[Task prompt] Everything from the line containing "Image resolution: width=605" to the close of the listing below should be retyped exactly, and nothing before it.

<<<<

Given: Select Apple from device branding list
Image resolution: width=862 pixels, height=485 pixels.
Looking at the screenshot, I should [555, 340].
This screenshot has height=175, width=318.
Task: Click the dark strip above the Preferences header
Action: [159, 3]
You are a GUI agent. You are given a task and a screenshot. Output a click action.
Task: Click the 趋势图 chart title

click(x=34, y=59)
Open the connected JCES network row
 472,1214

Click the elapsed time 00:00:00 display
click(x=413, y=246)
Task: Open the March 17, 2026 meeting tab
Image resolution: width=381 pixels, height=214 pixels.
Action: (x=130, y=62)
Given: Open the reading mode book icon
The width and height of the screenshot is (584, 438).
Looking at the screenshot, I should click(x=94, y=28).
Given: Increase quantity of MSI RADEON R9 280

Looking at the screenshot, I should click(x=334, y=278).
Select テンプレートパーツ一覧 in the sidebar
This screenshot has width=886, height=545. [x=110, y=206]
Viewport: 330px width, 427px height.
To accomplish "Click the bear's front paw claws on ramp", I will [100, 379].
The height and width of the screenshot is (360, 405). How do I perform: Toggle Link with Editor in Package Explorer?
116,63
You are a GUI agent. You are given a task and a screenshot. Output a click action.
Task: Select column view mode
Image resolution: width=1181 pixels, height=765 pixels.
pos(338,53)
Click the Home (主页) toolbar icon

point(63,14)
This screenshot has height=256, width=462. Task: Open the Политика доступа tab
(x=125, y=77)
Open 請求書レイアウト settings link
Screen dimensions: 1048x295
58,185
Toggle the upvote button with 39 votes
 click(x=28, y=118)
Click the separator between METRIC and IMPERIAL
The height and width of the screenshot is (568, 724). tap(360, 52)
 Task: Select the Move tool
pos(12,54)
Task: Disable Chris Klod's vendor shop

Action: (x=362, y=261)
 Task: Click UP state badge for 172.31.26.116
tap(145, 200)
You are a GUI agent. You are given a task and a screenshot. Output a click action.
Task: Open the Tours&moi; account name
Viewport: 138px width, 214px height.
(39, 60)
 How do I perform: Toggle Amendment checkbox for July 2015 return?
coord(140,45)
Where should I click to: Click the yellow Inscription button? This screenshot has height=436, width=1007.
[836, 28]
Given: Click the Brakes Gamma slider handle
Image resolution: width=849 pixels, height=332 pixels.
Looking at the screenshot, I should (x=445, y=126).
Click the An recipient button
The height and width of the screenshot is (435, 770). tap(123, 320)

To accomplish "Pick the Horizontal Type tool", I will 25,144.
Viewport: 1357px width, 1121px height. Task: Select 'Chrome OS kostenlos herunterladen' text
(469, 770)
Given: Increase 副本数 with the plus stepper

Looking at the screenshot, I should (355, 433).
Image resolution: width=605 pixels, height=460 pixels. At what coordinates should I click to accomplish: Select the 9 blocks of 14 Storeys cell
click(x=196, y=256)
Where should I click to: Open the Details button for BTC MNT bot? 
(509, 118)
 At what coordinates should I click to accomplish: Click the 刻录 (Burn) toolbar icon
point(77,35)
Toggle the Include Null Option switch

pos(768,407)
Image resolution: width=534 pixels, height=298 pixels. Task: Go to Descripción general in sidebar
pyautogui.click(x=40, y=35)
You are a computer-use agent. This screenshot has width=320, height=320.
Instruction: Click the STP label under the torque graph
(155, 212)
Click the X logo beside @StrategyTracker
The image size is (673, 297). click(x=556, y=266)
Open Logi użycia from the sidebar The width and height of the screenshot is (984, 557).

>>>>

[Your response]
Image resolution: width=605 pixels, height=460 pixels. At what coordinates should I click to accomplish: Select the 9 blocks of 14 Storeys cell
click(x=196, y=256)
Where should I click to: Open the Details button for BTC MNT bot? 
(509, 118)
 At what coordinates should I click to accomplish: Click the 刻录 (Burn) toolbar icon
point(77,35)
Toggle the Include Null Option switch

pos(768,407)
Image resolution: width=534 pixels, height=298 pixels. Task: Go to Descripción general in sidebar
pyautogui.click(x=40, y=35)
You are a computer-use agent. This screenshot has width=320, height=320.
Instruction: Click the STP label under the torque graph
(155, 212)
Click the X logo beside @StrategyTracker
The image size is (673, 297). click(x=556, y=266)
Open Logi użycia from the sidebar The width and height of the screenshot is (984, 557).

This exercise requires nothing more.